When it came to fighting the fight, Dolphy's life in music told a story of courage. In spite of racism at Los Angeles Community College, he learned everything he could, and he carried that attitude to other colleges and to his stint in Army ensembles, as well as woodshedding with every traveling jazz performer who took advantage of the little practice room behind his parents' L.A. house -- a list that included everyone from Charlie Parker to Ornette Coleman. (Some, such as trumpeter Booker Little and bassist Ron Carter, became close friends and bandmates.)

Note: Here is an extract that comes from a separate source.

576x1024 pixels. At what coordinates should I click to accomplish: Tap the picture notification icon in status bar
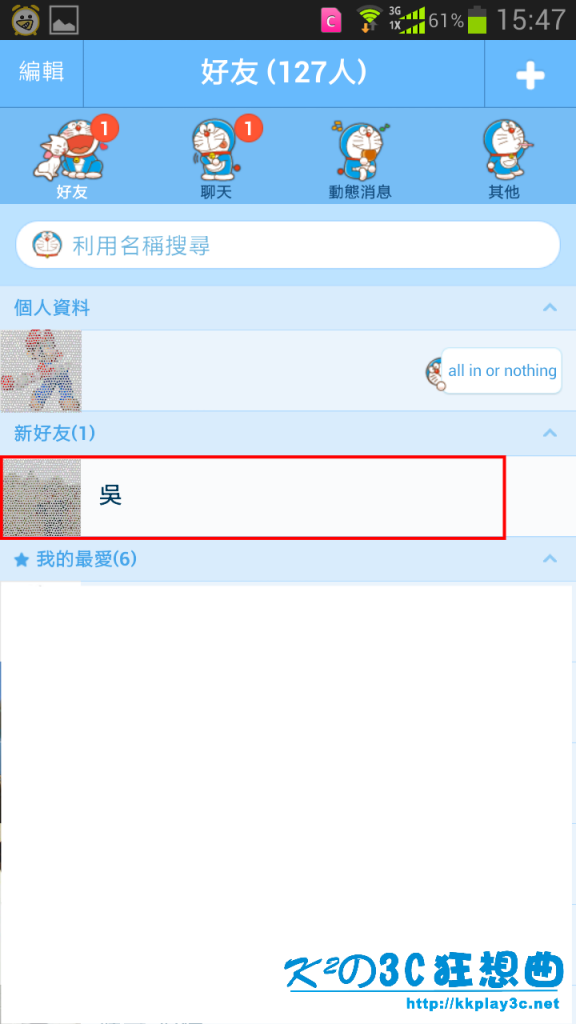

Initially eyeing a classical-music career, Dolphy quickly discovered that color restrictions would strangle his opportunities. But his impressive chops and easygoing demeanor allowed him to sleuth out niches in Hollywood soundstages through old friend Buddy Collette, who had helped bust the color barrier of the Musicians' Union, and through the emerging Third Stream (classical-jazz meld) movement pioneered by Gunther Schuller, George Russell and George Lewis. Via these and his jazz gigs, Dolphy scraped by.
Always the innovator, though, Dolphy remained an outsider. Grasse does a topnotch job of showing what made him different: He describes over 100 solos in poetic detail, with a musician's knowledge; lays out the distinctive structures of Dolphy's compositions; and even discusses the minutiae of Dolphy's bass-clarinet mouthpiece and brands of alto sax. The windman's record labels, actually exaggerating Dolphy's rank of outsider-among-outsiders, titled three of his albums "Outward Bound," "Out There" and "Out to Lunch," an angle that, along with spacy cover art, encouraged him to be stuffed by some along with Sun Ra into the Afro-sci-fi pigeonhole.
Although Grasse regularly contextualizes Dolphy's music activities within the tumultuous civil-rights headlines of the early 1960s, we hear nothing from Dolphy's mouth on the subject. We are left with the second-hand report about wire cutters from the always unreliable Charles Mingus, the fact that Dolphy was a member of the Mingus quintet that participated in an alternative staging outside the 1961 Newport Jazz Festival in protest of unequal pay and unfavorable time slots for African-Americans, and his billing among many others in a 1963 benefit for the Congress Of Racial Equality.
In the face of Dolphy's music, however, no words about the strength of his commitment are necessary, though we might consider some of his song titles: "Iron Man," "Burning Spear," "Red Planet," "Far Cry." We hear a man who was born into a structure and remade it to suit his own needs. Not only that, but he continued to remake it -- to improvise -- every day, and every minute. We hear some anger in the necessary process of destruction/reconstruction, but we hear a lot more jubilation, beauty and thankfulness. Especially, we hear freedom.
Grasse offers a virtual diary of Dolphy's short life, the author's greatest contribution being many authoritative corrections of session dates, personnel and song titles. He enlightens us about the unusual bump on Dolphy's forehead, and presents every viewpoint he can unearth in his narrative of the windman's Berlin demise. He also chronicles Dolphy's diet, which may have consisted largely of white beans and honey, though just before he went into a coma, he ate a lot of ice cream. Because Dolphy had no money, he never sought out a doctor until the end, and probably never knew he was a diabetic. This jewel of an artist died of the then often fatal condition known as being a black musician.